NN kan niet instemmen met het verrichten van een deskundigenonderzoek door Visscher. Visscher is de enige pleitbezorger van de QALY-methode. De juistheid van de uitkomst van het onderzoek is niet te toetsten.
NN stelt zich gelet op het vorenstaande op het standpunt dat het door [eiser] voorgestelde onderzoek geen toegevoegde waarde heeft en zal zich - in geval van toewijzing van het verzoek - niet conformeren aan de uitkomsten van het onderzoek waar het gaat om vaststelling van het smartengeldbedrag.

4.De beoordeling

4.1.
Een voorlopig deskundigenonderzoek dient ertoe een partij de mogelijkheid te geven aan de hand van het uit te brengen deskundigenrapport zekerheid te verkrijgen over voor de beslissing van het geschil relevante feiten en omstandigheden en aldus beter te kunnen beoordelen of het raadzaam is om een procedure te beginnen en/of, als daartoe wordt overgegaan, beter te kunnen aangeven op grond waarvan een vordering wordt ingesteld of verweer wordt gevoerd. Aan de rechter die heeft te oordelen over een verzoek tot het houden van een voorlopig deskundigenonderzoek komt geen discretionaire bevoegdheid toe. Het verzoek tot het gelasten van een voorlopig deskundigenonderzoek dient in beginsel te worden toegewezen, mits dat verzoek ter zake dienend en voldoende concreet is en feiten betreft die met het onderzoek bewezen kunnen worden.
4.2.
De rechtbank is van oordeel dat het verzoek van [eiser] niet ter zake dienend is en geen feiten betreft die met het onderzoek bewezen kunnen worden. [eiser] wenst met het beoogde onderzoek zijn vordering tot immateriële schadevergoeding (nader) te onderbouwen op een wijze die geen steun vindt in het recht. Conform vaste jurisprudentie dient de rechter de vergoeding voor immateriële schade naar billijkheid vast te stellen. Hij mag daarbij rekening houden met alle omstandigheden van het geval.

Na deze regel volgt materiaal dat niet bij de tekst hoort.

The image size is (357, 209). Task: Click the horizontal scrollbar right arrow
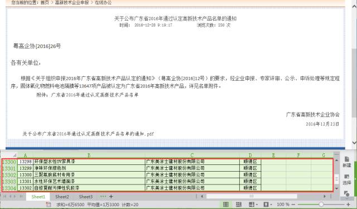pos(325,196)
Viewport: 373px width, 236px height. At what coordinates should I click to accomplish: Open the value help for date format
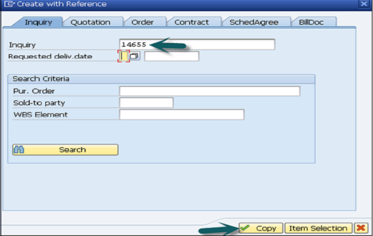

Relevante factoren daarbij zijn de aard van het letsel, de ernst van het letsel en gevolgen van het letsel voor de betrokkene, de duur en de intensiteit van de pijn, het verdriet en de gederfde levensvreugde, de aard van de aansprakelijkheid, de ernst van het verwijt en de mate van verwijtbaarheid. Voorts dient de rechter bij de begroting te letten op bedragen die door Nederlandse rechters in vergelijkbare gevallen zijn toegekend, rekening houdend met sindsdien opgetreden geldontwaarding. De rechter kan mede acht slaan op de ontwikkelingen in andere landen met betrekking tot de toegekende bedragen, zij het dat deze ontwikkelingen niet beslissend kunnen zijn voor de in Nederland toe te kennen bedragen.
Naar het oordeel van de rechtbank heeft [eiser] niet inzichtelijk gemaakt op welke wijze een berekening op grond van de QALY-methodiek als relevante factor in het licht van de hiervoor genoemde toetsingsmaatstaf aan de begroting van de immateriële schadevergoeding kan bijdragen. Niet in geschil is dat [eiser] voornoemde factoren met de thans ter beschikking staande gegevens over zijn persoonlijke c.q. medische situatie (nader) kan onderbouwen. Dat een berekening op grond van de QALY-methodiek mogelijk bij aandoeningen als die van [eiser] tot een ander bedrag leidt, betekent nog niet dat dit tot aanpassing noopt van het naar billijkheid vast te stellen bedrag aan immateriële schadevergoeding. De QALY-methode is immers niet ontwikkeld voor en afgestemd op het begroten van dit soort schades, maar heeft tot doel de doelmatigheid van medische behandelingen te kunnen beoordelen.
[eiser] heeft ter zitting toegelicht dat de impact op de kwaliteit van leven met de QALY-methode wordt vastgesteld aan de hand van vragenlijsten die door grote groepen personen met een bepaalde medische aandoening worden ingevuld. Naar het oordeel van de rechtbank gaat [eiser] er daarbij aan voorbij dat bij de begroting van immateriële schadevergoeding juist de gevolgen van het letsel in het concrete geval voorop staan. Niet in te zien valt hoe de impact van letsel in een individueel geval aan de hand van de resultaten van dergelijke vragenlijsten kan worden vastgesteld. Evenmin heeft [eiser] duidelijk gemaakt waarom daarvoor een deskundigenonderzoek noodzakelijk is en wat zo’n onderzoek dan concreet inhoudt. Bovendien is noch in de rechtspraak, noch in de literatuur, behoudens in publicaties van Visscher, steun te vinden voor de stelling dat een QALY-berekening mede van invloed zou moeten zijn op de begroting van immateriële schadevergoeding in een concreet geval.
De rechtbank is dan ook van oordeel dat er geen grond is voor toewijzing van het verzoek, zodat dit zal worden afgewezen.
4.3.
[eiser] zal als de in het ongelijk gestelde partij worden veroordeeld in de proceskosten aan de zijde van NN begroot op:
vastrecht : € 639,00
salaris advocaat :
€ 1.086,00( 2 punten tarief II liquidatietarief)
totaal : € 1.725,00.

5.De beslissing

De rechtbank:
wijst het verzoek af,
veroordeelt [eiser] in de proceskosten aan de zijde van NN begroot op € 1.725,00.
Deze beschikking is gegeven door mr. J. de Graaf en in het openbaar uitgesproken op 8 oktober 2019.